2nd World Congress on Pediatrics and Clinical Pediatrics
June 12-13, 2019 | Edinburgh, Scotland

James B McCarthy

ABPP Pace University, USA

Posters & Accepted Abstracts : Curr Pediatr Res

Abstract:

Studies confirm increased prevalence rates of depression in adolescents and that suicide remains the second leading cause of death for adolescents in the United States. Major Depressive Disorder and Bipolar Disorder represent complex psychiatric disorders that are characterized by symptoms with some age-related developmental differences and are often accompanied by deficits in cognitive, social and psychological functioning.

Even though there has been a steadily increasing awareness of genetic, neurobiological, environmental and social influences that contribute to the unfolding of pediatric mood disorders, questions remain about the developmental trajectories and the most effective psychosocial interventions for Bipolar Disorder and Major Depression in children and adolescents.

Few examinations of the longitudinal outcome of the treatment of severe mood disorders with antidepressant, mood stabilizer or antipsychotic medications have included their combination with family therapy and long-term individual psychotherapy with children and adolescents. Investigations of treatment effectiveness with Bipolar Disorder and comorbidity, cognitive weaknesses, racial or cultural differences or the role of trauma and how these factors may influence the continuance of severe mood disorders from childhood to adolescence to adulthood.
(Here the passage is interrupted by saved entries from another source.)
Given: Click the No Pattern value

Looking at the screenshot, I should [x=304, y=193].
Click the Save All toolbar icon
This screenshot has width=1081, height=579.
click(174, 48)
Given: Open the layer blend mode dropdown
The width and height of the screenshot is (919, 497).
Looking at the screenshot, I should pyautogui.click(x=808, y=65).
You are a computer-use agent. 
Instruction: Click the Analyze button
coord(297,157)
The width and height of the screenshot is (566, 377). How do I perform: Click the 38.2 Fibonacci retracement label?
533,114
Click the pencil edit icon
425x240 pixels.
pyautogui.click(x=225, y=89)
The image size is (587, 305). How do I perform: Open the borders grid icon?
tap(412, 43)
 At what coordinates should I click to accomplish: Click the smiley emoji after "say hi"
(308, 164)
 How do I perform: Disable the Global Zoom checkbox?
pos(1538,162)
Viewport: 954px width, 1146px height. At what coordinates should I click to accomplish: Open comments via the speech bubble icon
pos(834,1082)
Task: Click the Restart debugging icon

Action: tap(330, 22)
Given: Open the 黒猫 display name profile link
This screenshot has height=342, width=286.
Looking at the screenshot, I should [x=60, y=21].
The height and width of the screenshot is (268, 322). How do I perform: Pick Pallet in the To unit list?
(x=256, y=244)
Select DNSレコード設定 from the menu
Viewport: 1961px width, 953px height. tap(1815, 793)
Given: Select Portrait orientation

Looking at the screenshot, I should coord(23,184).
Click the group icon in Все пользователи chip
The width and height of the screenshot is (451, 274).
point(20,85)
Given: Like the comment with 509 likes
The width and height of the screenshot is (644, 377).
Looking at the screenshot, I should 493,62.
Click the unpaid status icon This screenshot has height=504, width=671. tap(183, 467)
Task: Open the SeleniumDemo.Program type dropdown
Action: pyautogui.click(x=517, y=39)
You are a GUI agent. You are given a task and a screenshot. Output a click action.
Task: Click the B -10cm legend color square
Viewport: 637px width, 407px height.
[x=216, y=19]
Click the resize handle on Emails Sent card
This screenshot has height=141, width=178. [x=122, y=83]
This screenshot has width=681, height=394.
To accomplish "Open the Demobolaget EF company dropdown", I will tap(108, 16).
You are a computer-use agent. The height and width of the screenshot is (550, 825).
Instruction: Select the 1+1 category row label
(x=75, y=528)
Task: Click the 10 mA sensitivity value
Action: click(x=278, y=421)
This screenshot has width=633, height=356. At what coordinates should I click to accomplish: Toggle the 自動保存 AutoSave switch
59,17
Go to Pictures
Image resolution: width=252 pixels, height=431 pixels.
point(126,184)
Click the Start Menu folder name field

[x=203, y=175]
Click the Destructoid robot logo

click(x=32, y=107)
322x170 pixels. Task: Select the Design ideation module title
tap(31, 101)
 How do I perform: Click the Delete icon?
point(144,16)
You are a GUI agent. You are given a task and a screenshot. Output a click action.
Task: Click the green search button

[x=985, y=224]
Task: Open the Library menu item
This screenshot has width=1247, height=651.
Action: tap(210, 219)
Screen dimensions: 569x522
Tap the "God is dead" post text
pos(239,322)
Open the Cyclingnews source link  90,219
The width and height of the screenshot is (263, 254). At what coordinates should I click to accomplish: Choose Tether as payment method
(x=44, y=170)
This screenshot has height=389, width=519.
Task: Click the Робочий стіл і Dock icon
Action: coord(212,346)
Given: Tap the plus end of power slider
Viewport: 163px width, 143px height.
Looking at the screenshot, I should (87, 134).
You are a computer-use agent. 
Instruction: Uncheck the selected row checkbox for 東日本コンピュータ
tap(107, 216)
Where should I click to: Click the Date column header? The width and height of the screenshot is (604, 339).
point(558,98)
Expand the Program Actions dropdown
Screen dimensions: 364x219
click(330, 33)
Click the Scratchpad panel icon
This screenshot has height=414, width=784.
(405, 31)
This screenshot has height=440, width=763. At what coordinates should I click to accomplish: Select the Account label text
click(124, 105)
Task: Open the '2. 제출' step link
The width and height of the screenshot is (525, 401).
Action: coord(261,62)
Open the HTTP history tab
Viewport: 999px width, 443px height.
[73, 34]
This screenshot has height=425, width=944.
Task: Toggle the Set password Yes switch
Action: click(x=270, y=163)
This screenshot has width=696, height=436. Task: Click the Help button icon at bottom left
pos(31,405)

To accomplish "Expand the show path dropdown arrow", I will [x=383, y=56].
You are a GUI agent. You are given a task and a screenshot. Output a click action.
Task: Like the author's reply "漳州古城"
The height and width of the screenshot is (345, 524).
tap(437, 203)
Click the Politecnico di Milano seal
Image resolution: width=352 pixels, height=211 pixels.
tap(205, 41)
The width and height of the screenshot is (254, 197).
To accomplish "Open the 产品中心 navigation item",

Questions also remain about the role of protective factors in preventing the persistence of severe mood disorders and about which combinations of psychotherapeutic interventions may facilitate positive long-term outcomes in spite of structural and functional brain abnormalities that may be associated with Major Depressive Disorder or Bipolar Disorder in children and youth.

Since pediatric mood disorders should be understood in terms of interacting, multi-dimensional pathways, comprehensive, multimodal treatment should include supportive family treatment and individual psychotherapy as well as the use of psychotropic medication. Research studies on risk factors and variables associated with the onset and the continuation of Major Depressive Disorder and Bipolar Disorder in children and adolescents suggest the importance of coordinated, multimodal treatment.

Biography:

James B McCarthy is a full-time faculty member and the Director of Training, Pace University Doctoral Program in School-Clinical Child Psychology in New York City and Clinical Professor of Psychology, Adelphi University, Garden City, NY. His research interests include severe psychopathology in children and adults, cognitive development and trauma as well as psychotherapy and psychoanalysis. He has published extensively in the professional literature and is a Fellow of the American Psychological Association. His most recent book, “Psychosis in Childhood and Adolescence” is published by Routledge, Taylor & Francis.